## TASK INSTRUCTIONS
Swap every occurrence of "Instruction" for "Directive" in the records below and reproduce them with nothing else altered.

## PROVIDED RECORDS
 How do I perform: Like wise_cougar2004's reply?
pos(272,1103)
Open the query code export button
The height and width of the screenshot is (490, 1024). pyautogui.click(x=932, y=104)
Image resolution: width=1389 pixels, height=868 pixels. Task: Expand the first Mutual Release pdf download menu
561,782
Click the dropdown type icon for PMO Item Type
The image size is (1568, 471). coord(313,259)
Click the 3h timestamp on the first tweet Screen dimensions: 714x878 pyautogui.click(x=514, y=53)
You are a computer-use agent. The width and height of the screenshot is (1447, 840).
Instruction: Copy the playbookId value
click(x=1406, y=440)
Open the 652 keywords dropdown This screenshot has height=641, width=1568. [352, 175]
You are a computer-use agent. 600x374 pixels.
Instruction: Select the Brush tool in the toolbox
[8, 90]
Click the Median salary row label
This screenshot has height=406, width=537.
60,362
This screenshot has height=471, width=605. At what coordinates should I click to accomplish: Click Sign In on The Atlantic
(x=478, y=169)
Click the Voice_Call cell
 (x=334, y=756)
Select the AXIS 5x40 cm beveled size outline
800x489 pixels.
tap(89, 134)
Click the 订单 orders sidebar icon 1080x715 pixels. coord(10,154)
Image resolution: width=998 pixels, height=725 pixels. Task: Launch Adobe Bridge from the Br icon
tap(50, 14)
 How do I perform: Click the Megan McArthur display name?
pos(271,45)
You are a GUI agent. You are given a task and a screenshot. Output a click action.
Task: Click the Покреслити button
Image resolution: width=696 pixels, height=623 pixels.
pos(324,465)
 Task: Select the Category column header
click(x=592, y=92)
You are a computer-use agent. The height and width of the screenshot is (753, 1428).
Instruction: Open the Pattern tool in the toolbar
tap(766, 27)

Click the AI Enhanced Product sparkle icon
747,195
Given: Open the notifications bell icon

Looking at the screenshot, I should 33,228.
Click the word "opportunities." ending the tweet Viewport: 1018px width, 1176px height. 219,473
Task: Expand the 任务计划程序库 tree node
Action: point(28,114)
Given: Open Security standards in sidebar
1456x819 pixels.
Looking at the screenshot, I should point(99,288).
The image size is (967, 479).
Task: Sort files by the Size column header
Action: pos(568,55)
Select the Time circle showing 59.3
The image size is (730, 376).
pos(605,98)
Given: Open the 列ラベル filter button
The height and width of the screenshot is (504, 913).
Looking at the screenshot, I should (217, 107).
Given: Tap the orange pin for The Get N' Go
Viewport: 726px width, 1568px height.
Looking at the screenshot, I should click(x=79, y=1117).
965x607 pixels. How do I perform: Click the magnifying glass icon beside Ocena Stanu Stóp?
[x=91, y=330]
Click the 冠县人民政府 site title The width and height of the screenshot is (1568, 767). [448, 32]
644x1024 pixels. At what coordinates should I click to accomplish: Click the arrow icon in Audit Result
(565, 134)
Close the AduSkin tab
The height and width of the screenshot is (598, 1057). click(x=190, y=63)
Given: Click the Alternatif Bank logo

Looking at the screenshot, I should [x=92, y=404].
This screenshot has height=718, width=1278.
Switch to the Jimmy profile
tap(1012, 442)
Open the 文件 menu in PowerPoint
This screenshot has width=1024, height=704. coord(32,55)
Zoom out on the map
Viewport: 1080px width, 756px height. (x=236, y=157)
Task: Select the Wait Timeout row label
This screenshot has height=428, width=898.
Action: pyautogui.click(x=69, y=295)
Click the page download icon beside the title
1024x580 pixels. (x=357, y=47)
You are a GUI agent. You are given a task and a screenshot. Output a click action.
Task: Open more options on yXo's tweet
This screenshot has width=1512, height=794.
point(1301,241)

## COMPLETE RESPONSE
 How do I perform: Like wise_cougar2004's reply?
pos(272,1103)
Open the query code export button
The height and width of the screenshot is (490, 1024). pyautogui.click(x=932, y=104)
Image resolution: width=1389 pixels, height=868 pixels. Task: Expand the first Mutual Release pdf download menu
561,782
Click the dropdown type icon for PMO Item Type
The image size is (1568, 471). coord(313,259)
Click the 3h timestamp on the first tweet Screen dimensions: 714x878 pyautogui.click(x=514, y=53)
You are a computer-use agent. The width and height of the screenshot is (1447, 840).
Directive: Copy the playbookId value
click(x=1406, y=440)
Open the 652 keywords dropdown This screenshot has height=641, width=1568. [352, 175]
You are a computer-use agent. 600x374 pixels.
Directive: Select the Brush tool in the toolbox
[8, 90]
Click the Median salary row label
This screenshot has height=406, width=537.
60,362
This screenshot has height=471, width=605. At what coordinates should I click to accomplish: Click Sign In on The Atlantic
(x=478, y=169)
Click the Voice_Call cell
 (x=334, y=756)
Select the AXIS 5x40 cm beveled size outline
800x489 pixels.
tap(89, 134)
Click the 订单 orders sidebar icon 1080x715 pixels. coord(10,154)
Image resolution: width=998 pixels, height=725 pixels. Task: Launch Adobe Bridge from the Br icon
tap(50, 14)
 How do I perform: Click the Megan McArthur display name?
pos(271,45)
You are a GUI agent. You are given a task and a screenshot. Output a click action.
Task: Click the Покреслити button
Image resolution: width=696 pixels, height=623 pixels.
pos(324,465)
 Task: Select the Category column header
click(x=592, y=92)
You are a computer-use agent. The height and width of the screenshot is (753, 1428).
Directive: Open the Pattern tool in the toolbar
tap(766, 27)

Click the AI Enhanced Product sparkle icon
747,195
Given: Open the notifications bell icon

Looking at the screenshot, I should 33,228.
Click the word "opportunities." ending the tweet Viewport: 1018px width, 1176px height. 219,473
Task: Expand the 任务计划程序库 tree node
Action: point(28,114)
Given: Open Security standards in sidebar
1456x819 pixels.
Looking at the screenshot, I should point(99,288).
The image size is (967, 479).
Task: Sort files by the Size column header
Action: pos(568,55)
Select the Time circle showing 59.3
The image size is (730, 376).
pos(605,98)
Given: Open the 列ラベル filter button
The height and width of the screenshot is (504, 913).
Looking at the screenshot, I should (217, 107).
Given: Tap the orange pin for The Get N' Go
Viewport: 726px width, 1568px height.
Looking at the screenshot, I should click(x=79, y=1117).
965x607 pixels. How do I perform: Click the magnifying glass icon beside Ocena Stanu Stóp?
[x=91, y=330]
Click the 冠县人民政府 site title The width and height of the screenshot is (1568, 767). [448, 32]
644x1024 pixels. At what coordinates should I click to accomplish: Click the arrow icon in Audit Result
(565, 134)
Close the AduSkin tab
The height and width of the screenshot is (598, 1057). click(x=190, y=63)
Given: Click the Alternatif Bank logo

Looking at the screenshot, I should [x=92, y=404].
This screenshot has height=718, width=1278.
Switch to the Jimmy profile
tap(1012, 442)
Open the 文件 menu in PowerPoint
This screenshot has width=1024, height=704. coord(32,55)
Zoom out on the map
Viewport: 1080px width, 756px height. (x=236, y=157)
Task: Select the Wait Timeout row label
This screenshot has height=428, width=898.
Action: pyautogui.click(x=69, y=295)
Click the page download icon beside the title
1024x580 pixels. (x=357, y=47)
You are a GUI agent. You are given a task and a screenshot. Output a click action.
Task: Open more options on yXo's tweet
This screenshot has width=1512, height=794.
point(1301,241)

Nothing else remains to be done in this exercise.